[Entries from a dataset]
__________

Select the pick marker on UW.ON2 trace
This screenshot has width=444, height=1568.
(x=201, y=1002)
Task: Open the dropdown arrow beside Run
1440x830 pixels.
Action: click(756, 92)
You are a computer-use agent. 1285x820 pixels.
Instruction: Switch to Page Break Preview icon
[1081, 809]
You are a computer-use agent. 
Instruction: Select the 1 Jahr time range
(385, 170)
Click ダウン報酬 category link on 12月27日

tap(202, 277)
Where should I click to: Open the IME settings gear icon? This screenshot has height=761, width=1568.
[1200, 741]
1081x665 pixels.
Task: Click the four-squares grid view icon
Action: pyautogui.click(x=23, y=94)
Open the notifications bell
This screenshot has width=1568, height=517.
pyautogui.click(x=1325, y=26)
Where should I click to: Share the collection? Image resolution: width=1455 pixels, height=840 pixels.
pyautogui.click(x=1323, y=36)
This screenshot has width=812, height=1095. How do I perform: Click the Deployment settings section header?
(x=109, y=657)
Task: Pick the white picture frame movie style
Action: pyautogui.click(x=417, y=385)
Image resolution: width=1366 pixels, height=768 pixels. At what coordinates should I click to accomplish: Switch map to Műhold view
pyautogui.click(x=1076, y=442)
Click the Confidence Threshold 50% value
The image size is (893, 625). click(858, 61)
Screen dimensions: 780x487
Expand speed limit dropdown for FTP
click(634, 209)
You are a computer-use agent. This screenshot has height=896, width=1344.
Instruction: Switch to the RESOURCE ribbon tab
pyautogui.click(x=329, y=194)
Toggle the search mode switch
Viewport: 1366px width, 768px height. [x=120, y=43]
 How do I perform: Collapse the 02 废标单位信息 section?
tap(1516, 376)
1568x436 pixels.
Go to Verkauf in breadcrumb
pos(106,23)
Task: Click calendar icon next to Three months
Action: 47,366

__________

## The task
Rewrite all of the entries above, changing every "Instruction:" to "Command:" and leaving the rest untouched.

## Solution to the exercise
Select the pick marker on UW.ON2 trace
This screenshot has width=444, height=1568.
(x=201, y=1002)
Task: Open the dropdown arrow beside Run
1440x830 pixels.
Action: click(756, 92)
You are a computer-use agent. 1285x820 pixels.
Command: Switch to Page Break Preview icon
[1081, 809]
You are a computer-use agent. 
Command: Select the 1 Jahr time range
(385, 170)
Click ダウン報酬 category link on 12月27日

tap(202, 277)
Where should I click to: Open the IME settings gear icon? This screenshot has height=761, width=1568.
[1200, 741]
1081x665 pixels.
Task: Click the four-squares grid view icon
Action: pyautogui.click(x=23, y=94)
Open the notifications bell
This screenshot has width=1568, height=517.
pyautogui.click(x=1325, y=26)
Where should I click to: Share the collection? Image resolution: width=1455 pixels, height=840 pixels.
pyautogui.click(x=1323, y=36)
This screenshot has width=812, height=1095. How do I perform: Click the Deployment settings section header?
(x=109, y=657)
Task: Pick the white picture frame movie style
Action: pyautogui.click(x=417, y=385)
Image resolution: width=1366 pixels, height=768 pixels. At what coordinates should I click to accomplish: Switch map to Műhold view
pyautogui.click(x=1076, y=442)
Click the Confidence Threshold 50% value
The image size is (893, 625). click(858, 61)
Screen dimensions: 780x487
Expand speed limit dropdown for FTP
click(634, 209)
You are a computer-use agent. This screenshot has height=896, width=1344.
Command: Switch to the RESOURCE ribbon tab
pyautogui.click(x=329, y=194)
Toggle the search mode switch
Viewport: 1366px width, 768px height. [x=120, y=43]
 How do I perform: Collapse the 02 废标单位信息 section?
tap(1516, 376)
1568x436 pixels.
Go to Verkauf in breadcrumb
pos(106,23)
Task: Click calendar icon next to Three months
Action: 47,366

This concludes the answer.